** What the exercise asks **
Copy every item below word for word, with no changes.

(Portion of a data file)
....................
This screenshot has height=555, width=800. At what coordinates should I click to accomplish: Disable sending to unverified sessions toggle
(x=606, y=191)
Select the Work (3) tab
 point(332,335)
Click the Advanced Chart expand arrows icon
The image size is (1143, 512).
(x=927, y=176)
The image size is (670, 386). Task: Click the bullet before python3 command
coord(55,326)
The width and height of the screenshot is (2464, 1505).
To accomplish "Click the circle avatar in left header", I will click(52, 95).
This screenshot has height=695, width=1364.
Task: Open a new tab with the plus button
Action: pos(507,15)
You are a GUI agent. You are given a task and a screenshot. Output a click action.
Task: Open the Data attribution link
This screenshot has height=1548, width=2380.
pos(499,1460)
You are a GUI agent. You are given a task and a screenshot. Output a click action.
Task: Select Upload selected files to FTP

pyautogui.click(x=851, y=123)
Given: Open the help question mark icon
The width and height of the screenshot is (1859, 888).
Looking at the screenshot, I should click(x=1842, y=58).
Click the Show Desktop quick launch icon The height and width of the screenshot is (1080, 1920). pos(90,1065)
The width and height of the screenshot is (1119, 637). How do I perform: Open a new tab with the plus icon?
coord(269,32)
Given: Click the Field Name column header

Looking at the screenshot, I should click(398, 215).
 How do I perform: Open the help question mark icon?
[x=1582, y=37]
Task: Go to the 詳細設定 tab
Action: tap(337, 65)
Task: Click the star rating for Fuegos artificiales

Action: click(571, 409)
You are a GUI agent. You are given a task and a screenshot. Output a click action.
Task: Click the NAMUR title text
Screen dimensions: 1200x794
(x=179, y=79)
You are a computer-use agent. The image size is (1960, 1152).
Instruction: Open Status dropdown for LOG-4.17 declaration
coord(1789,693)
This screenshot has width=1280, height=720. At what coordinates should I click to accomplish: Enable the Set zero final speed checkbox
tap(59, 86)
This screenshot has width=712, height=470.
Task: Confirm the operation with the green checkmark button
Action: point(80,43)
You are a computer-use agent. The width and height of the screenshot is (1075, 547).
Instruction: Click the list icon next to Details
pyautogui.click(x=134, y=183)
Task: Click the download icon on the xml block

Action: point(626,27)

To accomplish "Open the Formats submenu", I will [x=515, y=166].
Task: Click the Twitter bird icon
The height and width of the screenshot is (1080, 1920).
....................
** Complete response **
This screenshot has height=555, width=800. At what coordinates should I click to accomplish: Disable sending to unverified sessions toggle
(x=606, y=191)
Select the Work (3) tab
 point(332,335)
Click the Advanced Chart expand arrows icon
The image size is (1143, 512).
(x=927, y=176)
The image size is (670, 386). Task: Click the bullet before python3 command
coord(55,326)
The width and height of the screenshot is (2464, 1505).
To accomplish "Click the circle avatar in left header", I will click(52, 95).
This screenshot has height=695, width=1364.
Task: Open a new tab with the plus button
Action: pos(507,15)
You are a GUI agent. You are given a task and a screenshot. Output a click action.
Task: Open the Data attribution link
This screenshot has height=1548, width=2380.
pos(499,1460)
You are a GUI agent. You are given a task and a screenshot. Output a click action.
Task: Select Upload selected files to FTP

pyautogui.click(x=851, y=123)
Given: Open the help question mark icon
The width and height of the screenshot is (1859, 888).
Looking at the screenshot, I should click(x=1842, y=58).
Click the Show Desktop quick launch icon The height and width of the screenshot is (1080, 1920). pos(90,1065)
The width and height of the screenshot is (1119, 637). How do I perform: Open a new tab with the plus icon?
coord(269,32)
Given: Click the Field Name column header

Looking at the screenshot, I should click(398, 215).
 How do I perform: Open the help question mark icon?
[x=1582, y=37]
Task: Go to the 詳細設定 tab
Action: tap(337, 65)
Task: Click the star rating for Fuegos artificiales

Action: click(571, 409)
You are a GUI agent. You are given a task and a screenshot. Output a click action.
Task: Click the NAMUR title text
Screen dimensions: 1200x794
(x=179, y=79)
You are a computer-use agent. The image size is (1960, 1152).
Instruction: Open Status dropdown for LOG-4.17 declaration
coord(1789,693)
This screenshot has width=1280, height=720. At what coordinates should I click to accomplish: Enable the Set zero final speed checkbox
tap(59, 86)
This screenshot has width=712, height=470.
Task: Confirm the operation with the green checkmark button
Action: point(80,43)
You are a computer-use agent. The width and height of the screenshot is (1075, 547).
Instruction: Click the list icon next to Details
pyautogui.click(x=134, y=183)
Task: Click the download icon on the xml block

Action: point(626,27)

To accomplish "Open the Formats submenu", I will [x=515, y=166].
Task: Click the Twitter bird icon
The height and width of the screenshot is (1080, 1920).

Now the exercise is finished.